Bedelende man bij de ingang van een kerk

‘Waar kom je vandaan?, vraagt ie.
‘Nederland’
‘Ah daar hebben ze veel wiet hè?’
‘Uh, ja.. Ik denk het?’
‘Rook je zelf wiet?, vraagt ie.
‘Nee niet echt, vroeger wel eens gedaan.’
‘Ik wel, kijk maar’.
Al rijdend haalt hij voorover leunend een zakje met wiet tevoorschijn uit het dashboardkastje.
‘Ik rook elke dag, zoveel als ik maar kan’, zegt hij lachend.
Hij zet de radio aan en zoekt naar een specifiek nummer en zet het volume op honderd.
‘Heb je in Colombia gerookt? Wil je?’
Ik vind het en beetje een raar idee om zo vlak voor het vliegen te gaan zitten blowen, maar al snel verander ik van gedachte en is mijn grootste zorg of ik niet naar wiet ga stinken bij de incheckbalie. Ik stem in.
‘Hier… draai er maar eentje’, zegt ie.

‘Waar kom je vandaan?, vraagt ie.
‘Nederland’
‘Ah daar hebben ze veel wiet hè?’

Hij geeft me het zakje wiet en wat vloei en ik begin heel stoer met het draaien van een joint, maar faal hierbij natuurlijk gigantisch.
‘Kom maar, ik doe het wel’, en hij neemt het al rijdend van me over.
Al rijdend draait ie z’n jointje.
‘Heb je een aansteker?’, vraagt ie.
‘Nee man, heb ik niet’.

Muurschildering in Cartagena

Tot 3 keer toe slaagt ie er niet in iemand aan te houden op straat die een aansteker heeft, tot grote hinder van de restvan het verkeer. Wanneer we een man tegenkomen die op het kruispunt koffie verkoopt, heeft ie eindelijk beet.
Nog geen honderd meter verder worden we aangehouden door een agent. Het blijkt een vriend van hem te zijn. Snel verstopt ie zijn jointje. Ze wisselen wat woorden wat niet heel veel meer inhoud heeft dan ‘Hoi hoe gaat het, alles goed? Ja, met jou?’
‘Oef, dat ging maar net goed!’, zegt ie. En hij paast me het jointje door.
Nog altijd komt er snoeiharde hiphop uit de speakers. Nog steeds hetzelfde nummer, al drie keer op repeat.
‘Dit is Brian Myers met Ella y Yo’, zegt ie.
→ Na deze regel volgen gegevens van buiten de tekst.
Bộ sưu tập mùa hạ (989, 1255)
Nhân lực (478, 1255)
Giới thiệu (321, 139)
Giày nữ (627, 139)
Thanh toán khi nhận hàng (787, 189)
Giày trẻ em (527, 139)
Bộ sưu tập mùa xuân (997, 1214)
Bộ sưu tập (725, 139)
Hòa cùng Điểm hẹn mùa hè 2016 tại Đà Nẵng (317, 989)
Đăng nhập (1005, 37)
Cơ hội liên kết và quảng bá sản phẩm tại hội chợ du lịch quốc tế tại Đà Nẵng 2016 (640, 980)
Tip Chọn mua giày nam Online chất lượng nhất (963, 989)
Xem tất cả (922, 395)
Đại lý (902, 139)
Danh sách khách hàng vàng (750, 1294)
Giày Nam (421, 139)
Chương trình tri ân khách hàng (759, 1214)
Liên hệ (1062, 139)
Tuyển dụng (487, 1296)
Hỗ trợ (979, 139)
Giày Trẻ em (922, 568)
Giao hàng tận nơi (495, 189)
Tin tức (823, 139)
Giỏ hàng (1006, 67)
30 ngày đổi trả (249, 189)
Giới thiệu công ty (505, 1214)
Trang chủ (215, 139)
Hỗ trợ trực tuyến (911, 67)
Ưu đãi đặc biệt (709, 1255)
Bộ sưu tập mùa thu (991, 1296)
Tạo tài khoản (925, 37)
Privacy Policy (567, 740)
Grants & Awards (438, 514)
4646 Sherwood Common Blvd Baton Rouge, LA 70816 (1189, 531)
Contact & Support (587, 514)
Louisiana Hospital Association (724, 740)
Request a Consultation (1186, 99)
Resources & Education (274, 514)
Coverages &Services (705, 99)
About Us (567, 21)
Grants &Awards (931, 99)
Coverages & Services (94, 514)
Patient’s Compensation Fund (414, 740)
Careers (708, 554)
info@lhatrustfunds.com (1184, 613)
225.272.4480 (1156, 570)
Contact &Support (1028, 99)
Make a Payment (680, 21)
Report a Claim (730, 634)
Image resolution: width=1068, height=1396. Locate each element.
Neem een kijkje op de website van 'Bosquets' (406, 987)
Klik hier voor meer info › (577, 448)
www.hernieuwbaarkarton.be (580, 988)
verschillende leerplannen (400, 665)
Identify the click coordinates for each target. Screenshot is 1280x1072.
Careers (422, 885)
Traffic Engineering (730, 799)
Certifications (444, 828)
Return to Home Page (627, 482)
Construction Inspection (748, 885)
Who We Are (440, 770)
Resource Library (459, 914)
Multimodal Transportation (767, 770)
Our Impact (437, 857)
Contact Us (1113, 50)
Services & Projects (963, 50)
Het enige wat ik kan verstaan in het gerap is het woordje ‘wiet’, wat meerdere keren in het refrein wordt herhaald.

Zowel het jointje als de rit komt aan zijn einde wanneer we aankomen bij het vliegveld.
Hij stapt uit en haalt mijn backpack weer tevoorschijn uit de achterbak.
‘Dat is dan 20 pesos’, zegt ie. ‘En nog een bijdrage voor de wiet alsjeblieft’.
Die zag ik even niet aankomen.
‘Hoeveel wil je hebben voor de wiet?’, vraag ik.
‘Tientje.’
‘Tien pesos?! Dat is duur voor een paar hijsjes van een joint!’
‘Nee nee.., wiet is hier heel duur.’
Verbolgen over het feit dat hij me überhaupt wil laten betalen voor twee hijsjes van een joint en dat ie me probeert wijs te maken dat wiet hier duur is, doe ik een poging wat van prijs af te krijgen. Maar tevergeefs. Ik heb helaas niet gepast.
Het blijft Zuid-Amerika. Maar toch… ik ga Colombia missen.